Ayala, Francisco

Ayala, Francisco
b. 1906, Granada
   A master stylist and an astute observer of human society, Ayala has won international recognition as a novelist, short story writer, and essayist, as well as a sociologist and social critic. He has received all of Spain's major prizes, including the 1972 Critics" Prize, the 1983 National Prize for Literature, the 1988 National Prize for Spanish Letters, and in 1991 Spain's most prestigious award, the Cervantes Prize. Election to the Royal Academy of Language in 1983 confirmed him as one of Spain's leading intellectuals. Since making Madrid his primary residence in 1980, he has contributed frequent essays on contemporary social issues to Spanish newspapers.
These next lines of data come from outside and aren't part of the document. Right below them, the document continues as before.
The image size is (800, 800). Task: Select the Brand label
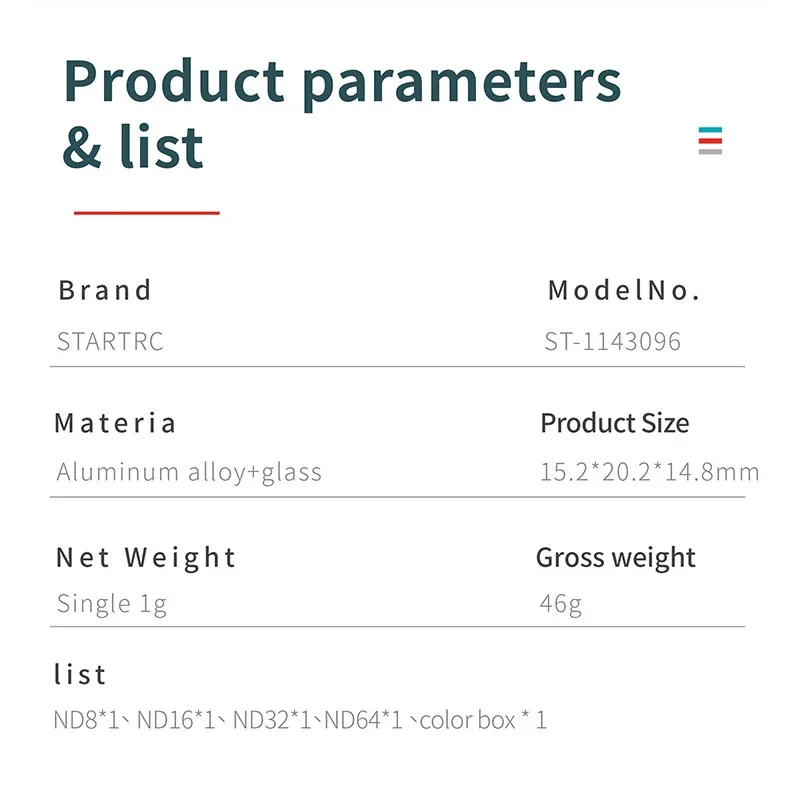click(105, 291)
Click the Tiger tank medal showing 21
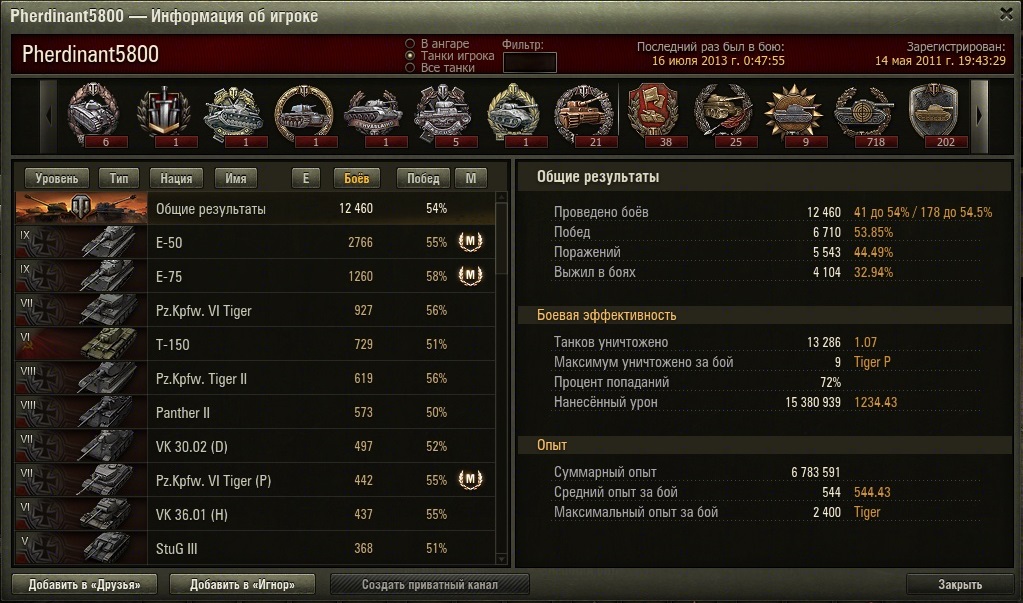Image resolution: width=1023 pixels, height=603 pixels. [x=585, y=116]
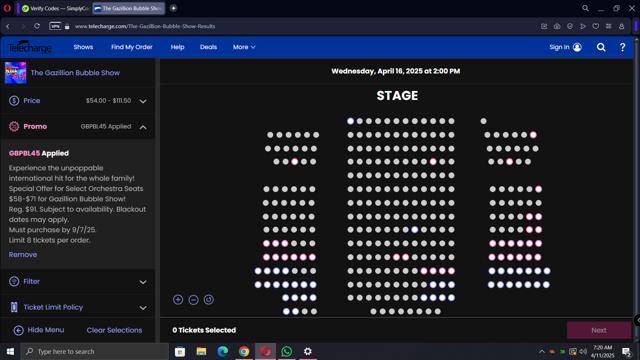
Task: Click the Next button
Action: (599, 330)
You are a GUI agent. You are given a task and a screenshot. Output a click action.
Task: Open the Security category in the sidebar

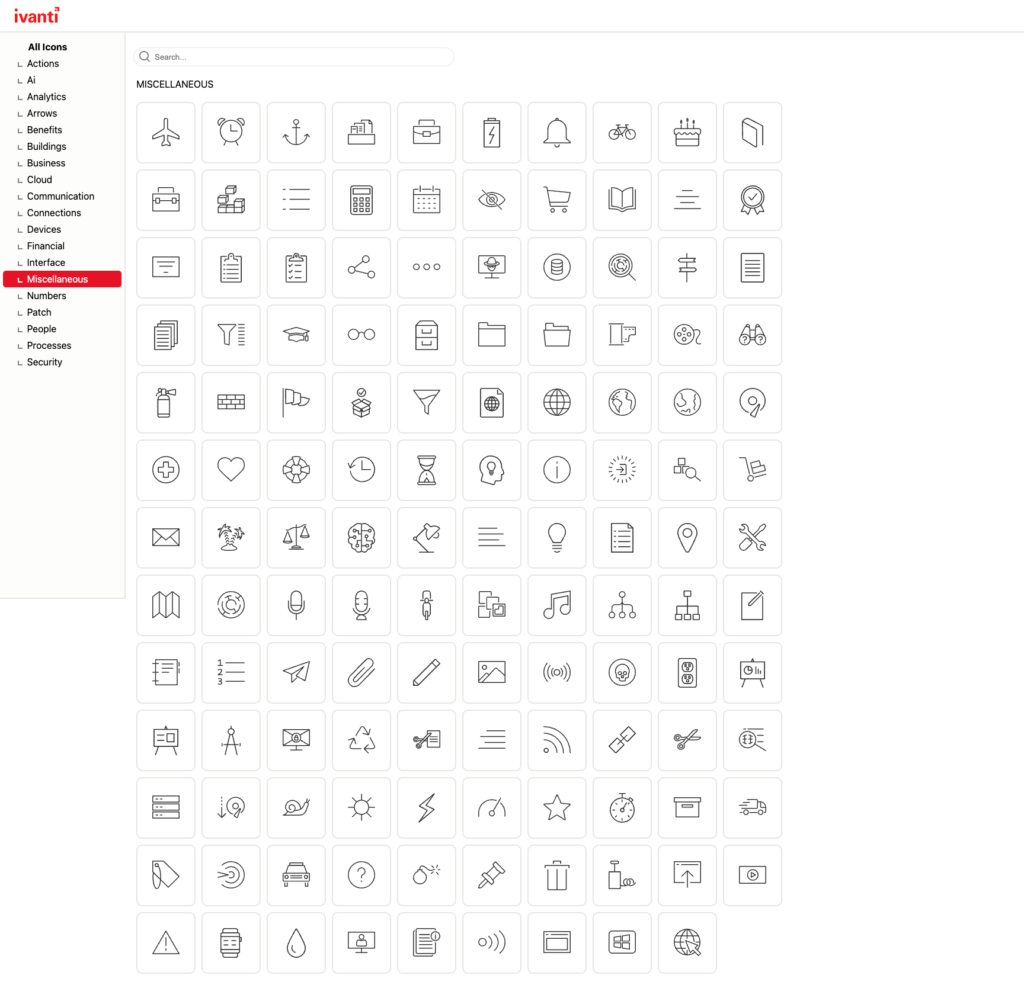click(44, 362)
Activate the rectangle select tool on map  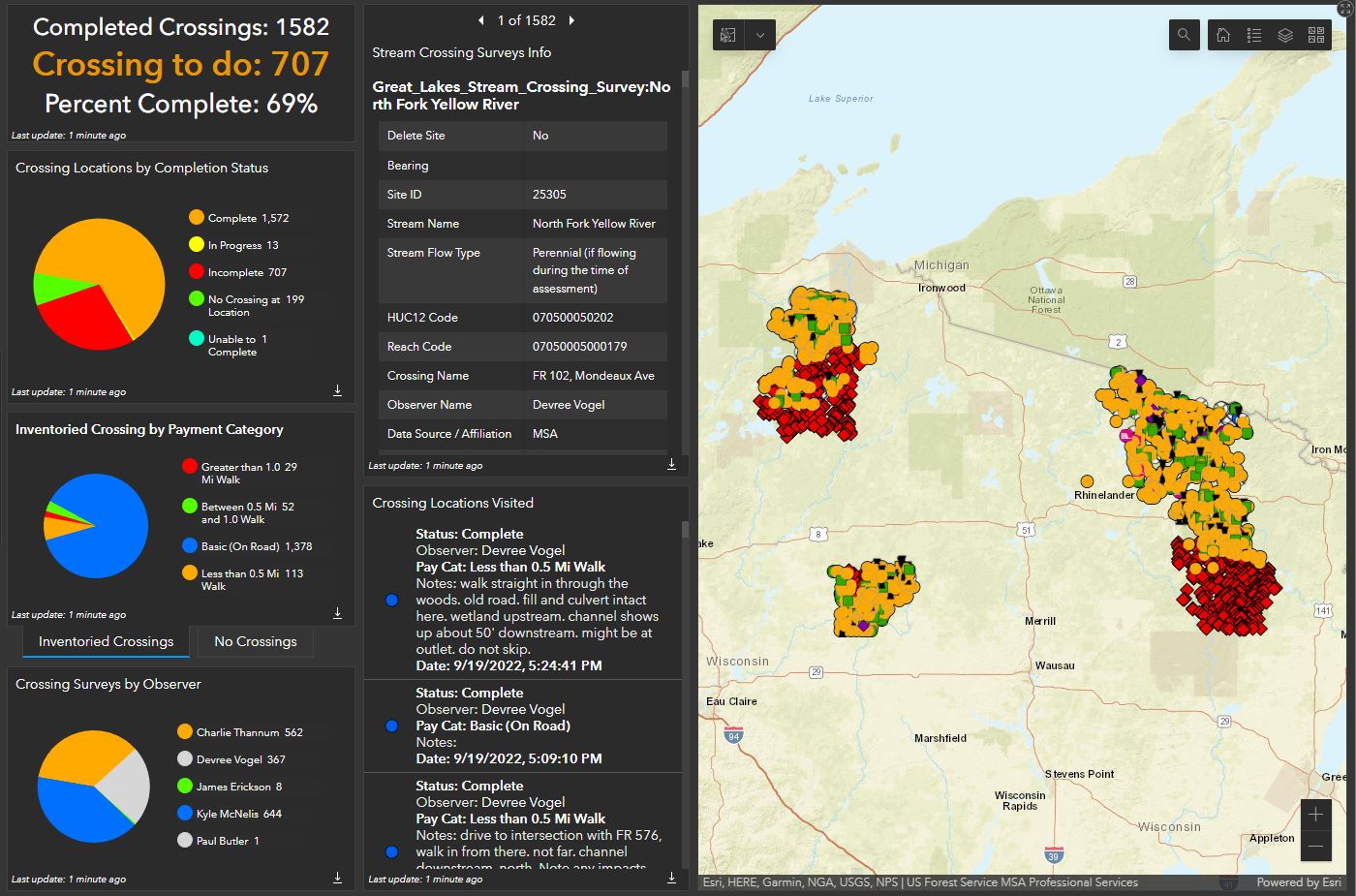coord(728,35)
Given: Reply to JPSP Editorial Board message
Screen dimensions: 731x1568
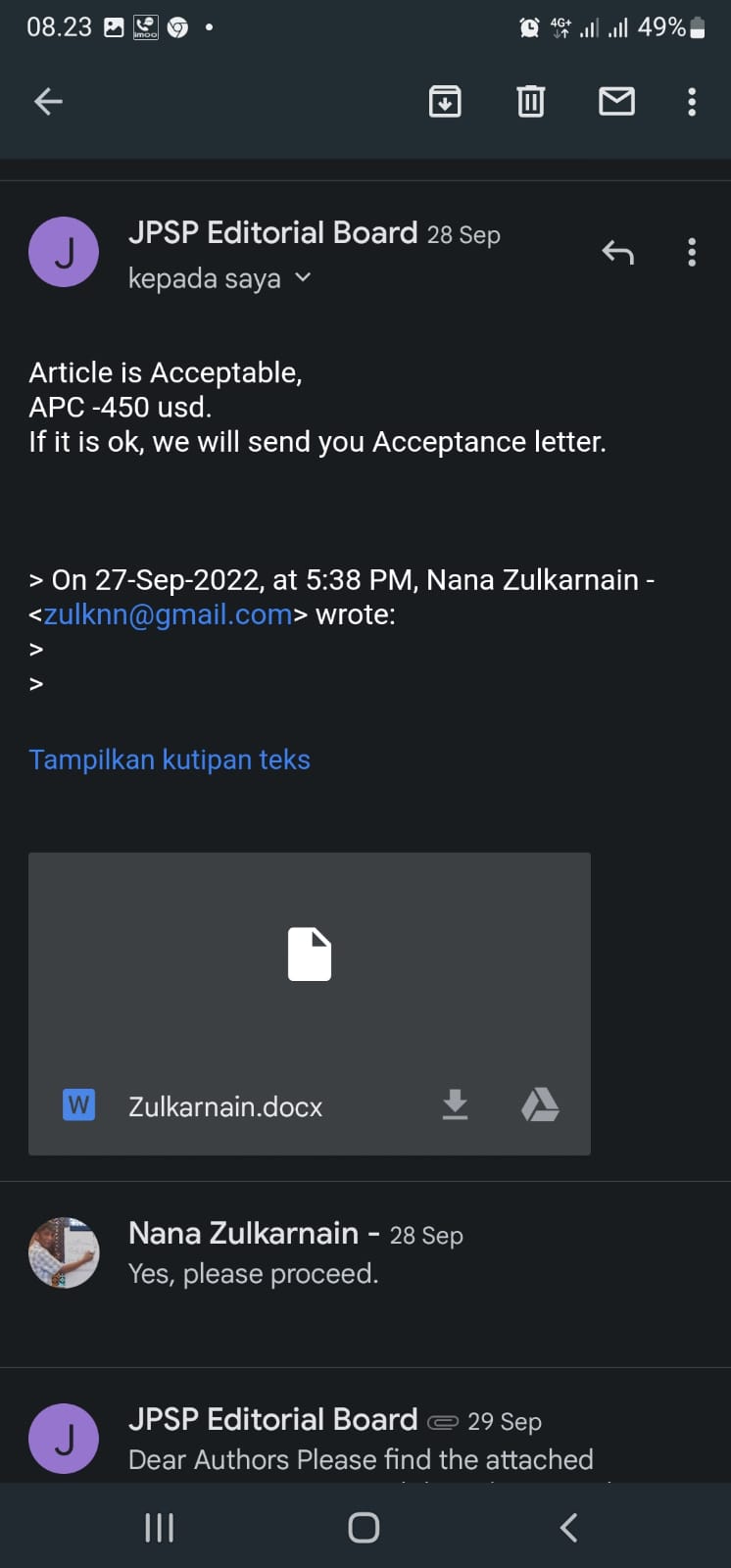Looking at the screenshot, I should [617, 253].
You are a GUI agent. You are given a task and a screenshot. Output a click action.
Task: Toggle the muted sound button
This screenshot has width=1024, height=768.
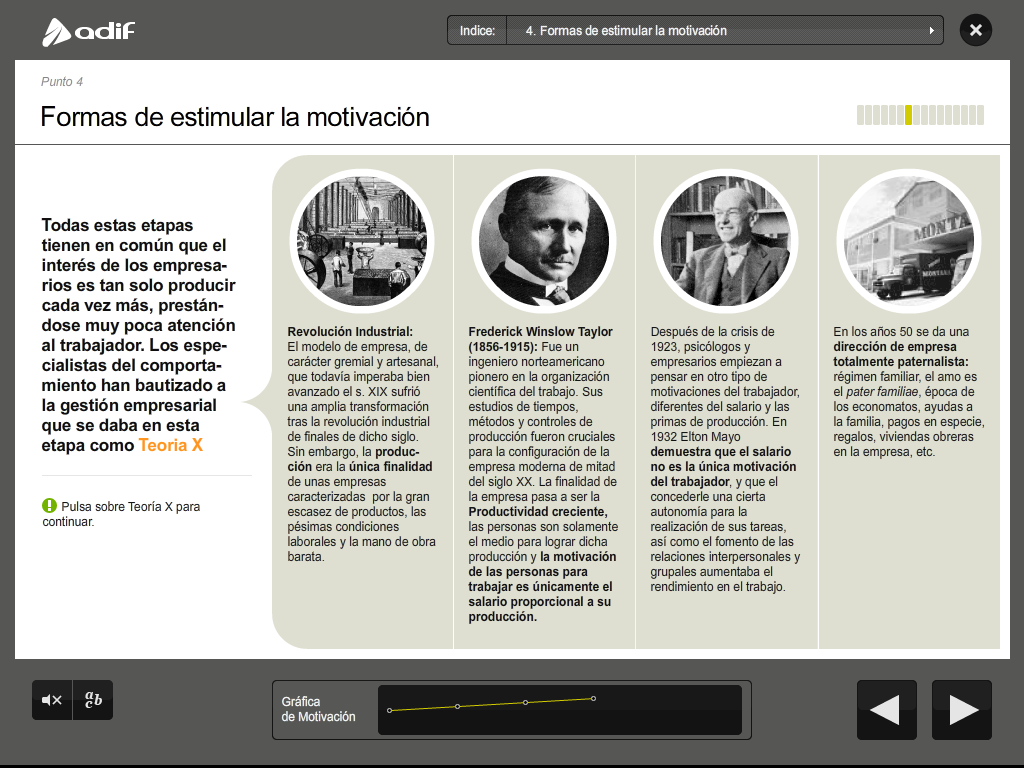point(52,700)
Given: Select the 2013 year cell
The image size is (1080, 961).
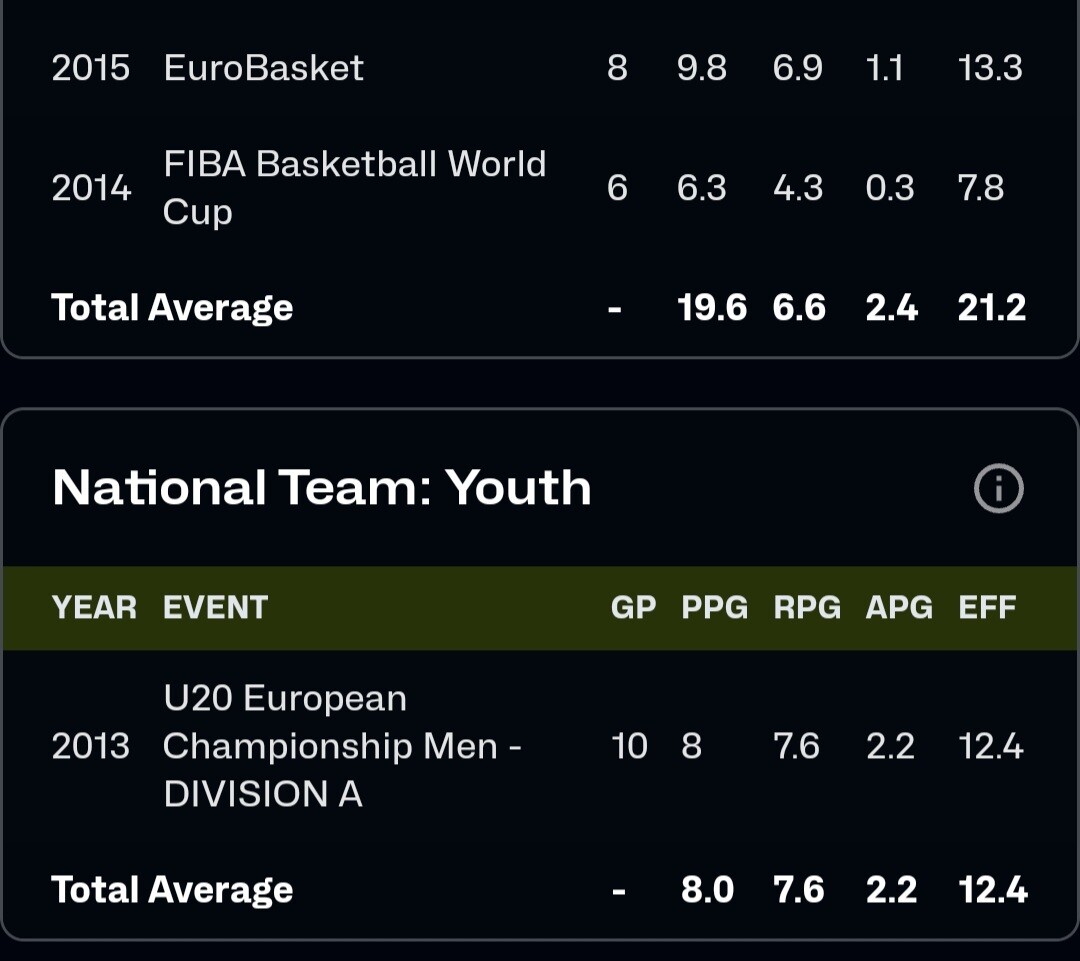Looking at the screenshot, I should point(91,746).
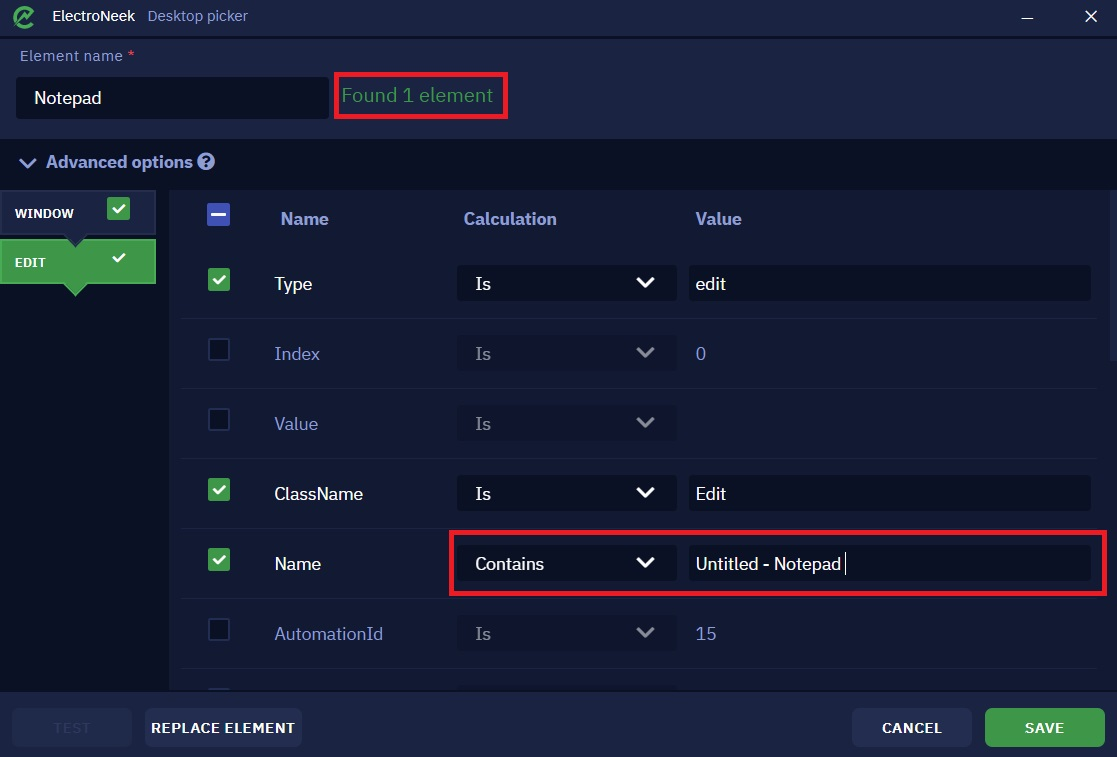
Task: Click the REPLACE ELEMENT button
Action: coord(223,728)
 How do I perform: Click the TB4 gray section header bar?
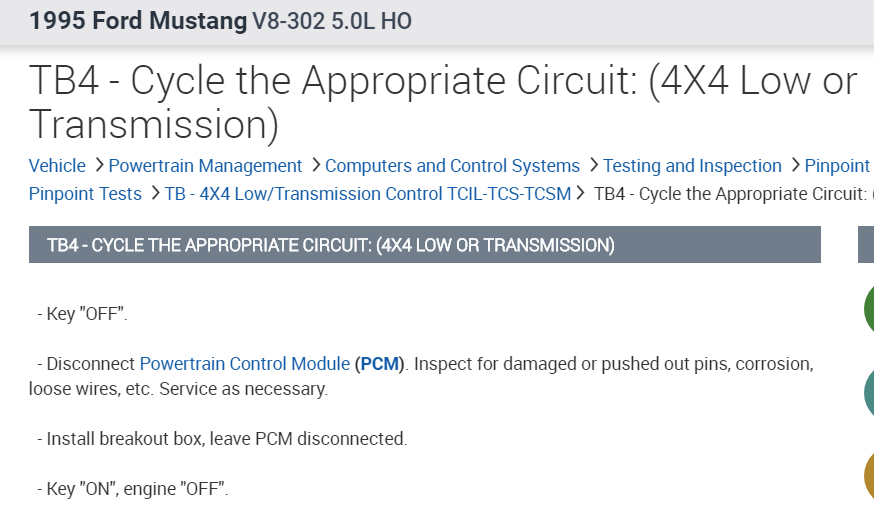424,245
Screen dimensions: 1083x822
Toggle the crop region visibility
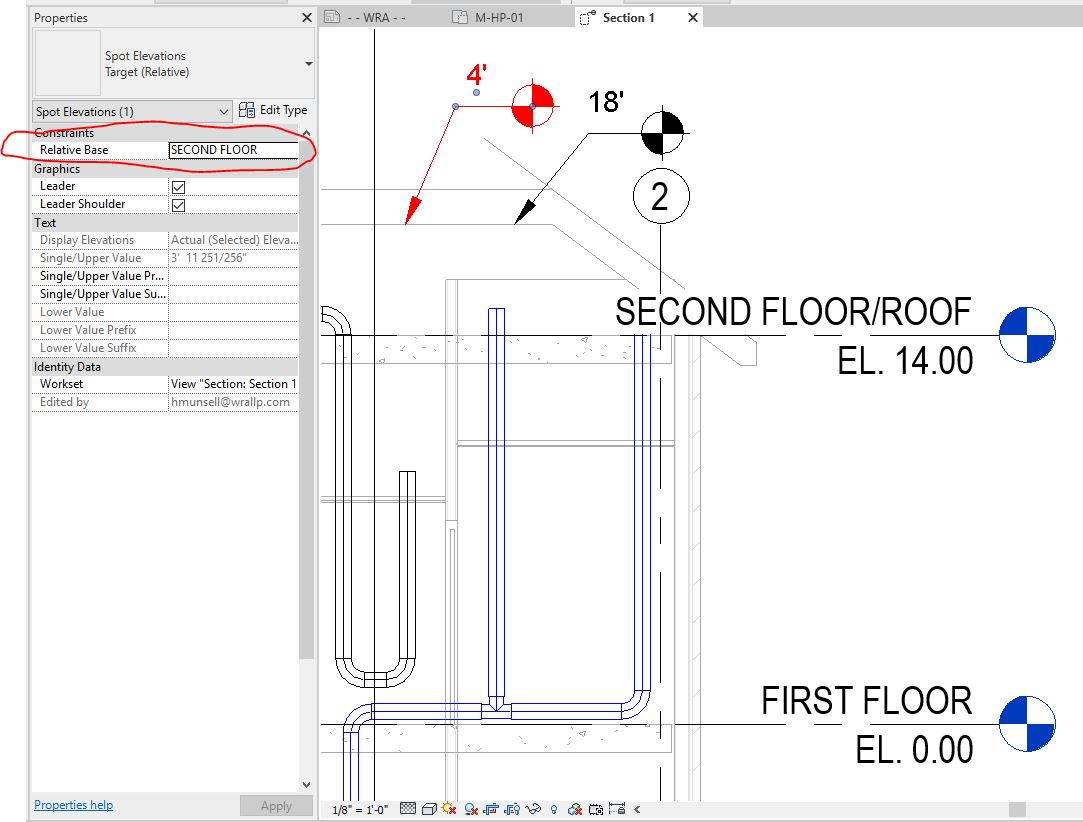tap(512, 808)
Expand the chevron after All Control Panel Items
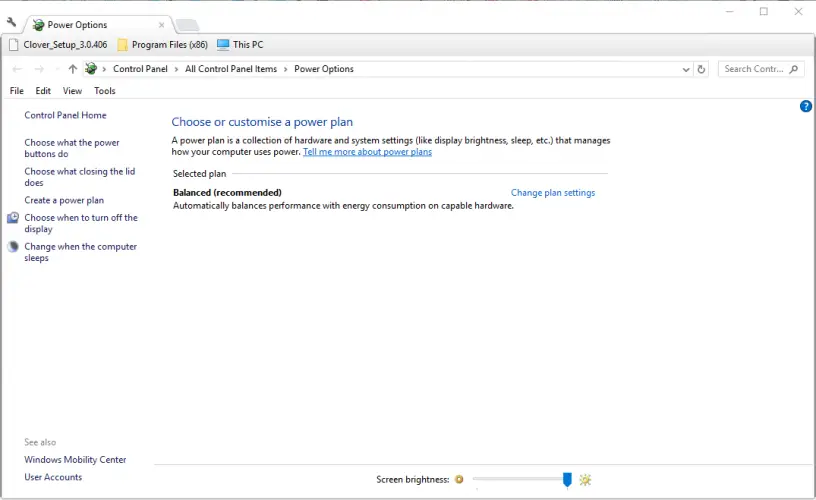The height and width of the screenshot is (500, 816). coord(286,69)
   A native of Granada, Ayala became part of the literary vanguard of the late 1920s, when Spain was opening up to intellectual currents from across Europe, especially Germany, where he spent the year 1930. His earliest writings are two collections of short, experimental fiction, El boxeador y un ángel (The Boxer and an Angel) (1929) and Cazador en el alba (Hunter in the Dawn) (1930), marked by verbal experimentation and cinematographic techniques. Since his first novel in 1925, written while he was a law student in Madrid, he has written in a wide range of genres, including prose narrative, criticism, translation theory, sociology, cultural history and autobiography. In all these genres, he displays wide verbal scope, rhetorical authority and ironic vision.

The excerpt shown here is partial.